也是为了拉拢,梅凯西便专门给他取了个字,黄顺之也乐得受用。
黄副臣如今已然明白,宋人从不会做无用之事,既然拿出了舆图,定然便是有事要着落到这图上。
“不知在座诸位可有谁知道文莱府一地一年的商贸和税入的?”
虽然换了说法,但在座的人还是很快明白了罗克理的问题。
黄顺之当仁不让,“相公若是问别的,我便不知,不过这财税一事,倒是晓得一些。”
“还请仲明说说看。”
“以文莱一地来说,原先并未征税,有商船到港时候,便是按日计征,但也有包干,进口的多在什五之数,出口则要少了许多,百中抽一而已,一年当不会多于四千两白银。”
“农税呢?”至少此时的大明,还是靠着巨量农税的征收维持着国家的运转,罗克理自要关心这种问题。
“那就更是少得可怜,八世王之前,都是按每亩稻田征税一方来算,合白银五分不到,但却有六、七成都是实物。况且出了都外,这钱也征收不得了。”
黄顺之这话说得不错,莫说是此时的南洋,即便是北京紫禁城中的那一位,到了京郊,说话管用与否,端的还是要看心情。
黄副臣见在座都在侧耳恭听,心中顿觉舒爽,过去向国主说事可从来没有这样的效果,一到数字罗列,有人可就要打起瞌睡了。

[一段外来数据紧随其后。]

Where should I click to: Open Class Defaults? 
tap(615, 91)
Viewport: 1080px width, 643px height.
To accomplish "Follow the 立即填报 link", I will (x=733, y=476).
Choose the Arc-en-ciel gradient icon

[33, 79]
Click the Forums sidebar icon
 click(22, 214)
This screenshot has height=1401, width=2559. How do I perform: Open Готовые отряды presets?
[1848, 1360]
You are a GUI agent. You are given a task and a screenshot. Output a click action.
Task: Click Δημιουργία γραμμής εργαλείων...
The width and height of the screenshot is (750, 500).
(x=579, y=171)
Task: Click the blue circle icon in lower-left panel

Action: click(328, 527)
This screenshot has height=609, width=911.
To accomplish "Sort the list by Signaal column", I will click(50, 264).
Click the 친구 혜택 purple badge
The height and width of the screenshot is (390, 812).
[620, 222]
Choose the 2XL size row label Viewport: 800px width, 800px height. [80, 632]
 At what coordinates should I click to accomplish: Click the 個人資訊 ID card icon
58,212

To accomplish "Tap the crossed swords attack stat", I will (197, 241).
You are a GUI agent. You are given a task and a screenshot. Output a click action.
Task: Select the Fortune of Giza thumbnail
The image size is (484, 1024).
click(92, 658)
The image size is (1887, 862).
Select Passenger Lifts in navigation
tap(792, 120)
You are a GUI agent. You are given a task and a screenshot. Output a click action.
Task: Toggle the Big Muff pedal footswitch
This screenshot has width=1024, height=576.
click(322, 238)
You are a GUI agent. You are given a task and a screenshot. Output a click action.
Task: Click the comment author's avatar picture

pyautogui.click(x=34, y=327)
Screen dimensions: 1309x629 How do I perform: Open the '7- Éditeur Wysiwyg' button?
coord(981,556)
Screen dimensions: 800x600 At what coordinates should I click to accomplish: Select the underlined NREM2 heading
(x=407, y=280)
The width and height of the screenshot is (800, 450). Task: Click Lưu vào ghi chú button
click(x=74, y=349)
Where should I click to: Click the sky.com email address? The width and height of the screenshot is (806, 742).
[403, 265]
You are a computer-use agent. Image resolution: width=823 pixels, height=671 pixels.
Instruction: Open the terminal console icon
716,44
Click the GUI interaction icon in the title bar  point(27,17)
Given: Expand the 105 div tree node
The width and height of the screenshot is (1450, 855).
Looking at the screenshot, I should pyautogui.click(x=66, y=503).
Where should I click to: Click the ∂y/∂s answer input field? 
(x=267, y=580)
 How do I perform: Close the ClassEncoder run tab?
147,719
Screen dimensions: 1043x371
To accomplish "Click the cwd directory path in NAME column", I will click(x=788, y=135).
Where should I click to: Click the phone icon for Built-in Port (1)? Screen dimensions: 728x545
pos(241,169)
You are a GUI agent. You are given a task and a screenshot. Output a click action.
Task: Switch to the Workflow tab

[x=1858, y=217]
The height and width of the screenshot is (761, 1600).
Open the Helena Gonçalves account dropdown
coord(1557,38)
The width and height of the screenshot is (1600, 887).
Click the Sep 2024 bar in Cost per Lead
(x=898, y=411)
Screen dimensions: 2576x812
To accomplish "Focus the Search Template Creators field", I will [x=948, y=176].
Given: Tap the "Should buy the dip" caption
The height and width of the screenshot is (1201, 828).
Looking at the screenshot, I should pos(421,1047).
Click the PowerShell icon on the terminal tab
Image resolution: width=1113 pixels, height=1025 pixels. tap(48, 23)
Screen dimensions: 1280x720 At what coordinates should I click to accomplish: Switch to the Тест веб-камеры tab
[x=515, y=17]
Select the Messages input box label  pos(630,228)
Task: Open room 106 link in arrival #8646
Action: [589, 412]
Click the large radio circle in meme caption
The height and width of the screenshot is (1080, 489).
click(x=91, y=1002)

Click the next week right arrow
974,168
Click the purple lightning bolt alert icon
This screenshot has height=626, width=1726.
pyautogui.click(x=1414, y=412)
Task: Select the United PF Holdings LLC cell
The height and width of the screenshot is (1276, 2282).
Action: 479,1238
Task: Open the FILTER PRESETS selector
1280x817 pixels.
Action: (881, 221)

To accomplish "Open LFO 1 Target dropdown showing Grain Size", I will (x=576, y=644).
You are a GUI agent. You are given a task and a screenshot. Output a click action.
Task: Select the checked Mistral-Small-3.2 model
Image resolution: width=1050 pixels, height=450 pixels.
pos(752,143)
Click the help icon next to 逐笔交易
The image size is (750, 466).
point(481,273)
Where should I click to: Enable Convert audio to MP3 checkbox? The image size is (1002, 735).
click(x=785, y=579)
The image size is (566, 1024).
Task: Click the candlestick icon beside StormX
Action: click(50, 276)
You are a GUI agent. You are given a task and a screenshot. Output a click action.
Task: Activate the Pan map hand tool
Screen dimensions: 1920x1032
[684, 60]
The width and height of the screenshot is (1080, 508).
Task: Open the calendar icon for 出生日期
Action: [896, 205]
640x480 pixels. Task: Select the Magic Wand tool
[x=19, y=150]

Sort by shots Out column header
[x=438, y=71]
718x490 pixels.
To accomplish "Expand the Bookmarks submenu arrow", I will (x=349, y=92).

于是抖擞精神,“单以税入而言,都中十之七八都是看着商货上,泰半又是海贸,与农税一起,总计却不过五千两之数,是以年后相公们未登陆前,那时海贸断绝,国中贵人们都十分焦急,正是这个缘故。”
“难怪萨义德那厮堪称豪富,此番从起家中抄出的铜钱就值得此数。”
“听闻都是真钱?”黄顺庆趁机问道。
“对,都是真钱。”徐玄策在旁搭腔,也不避讳。
成祖以后,海禁渐严,流入南洋的铜钱日少,不敷使用之时,便有大食奸商铸出伪钱使用,也一样在这渤泥国中流通,只是比不得真钱价值。值得五千两的真钱,光是能够搜罗得来便是一桩本事,毕竟永乐年间的铜钱,也用了快两百年了,若以价值来轮,倍半的伪钱不止。
罗克理则打断道:“所以,我想向在座的诸公请教几个问题。”
众人都学着华商模样拱手,道:“愿听首长赐教。”
“不敢,我只想说,大家看这南洋舆图,图中所列各州各路,人口当不下千万,仅以各港口大城而论,人口也在两百万上下。”
其中有几个去过马打兰和暹罗的便齐声道:“当有此数。”
“那各位可知每年光是红夷与东夷流入南洋的白银又是多少?”
一阵短暂的沉默,罗克理没有给各家思考的时间,一个数字脱口而出。
“四十七万八千四百两。”
这是凤阁这几日在资料中整理出来的历年来英国、荷兰、葡萄牙、西班牙、日本在东南亚贸易中的白银输入数据。
“其一这还只是明面上的,其二并未算上大明海商与南洋贸易的份额,这其三嘛,香料、宝石、黄金、棉布等货物贸易尚未算在其中。若以以上所论,再加三倍,也是不止。”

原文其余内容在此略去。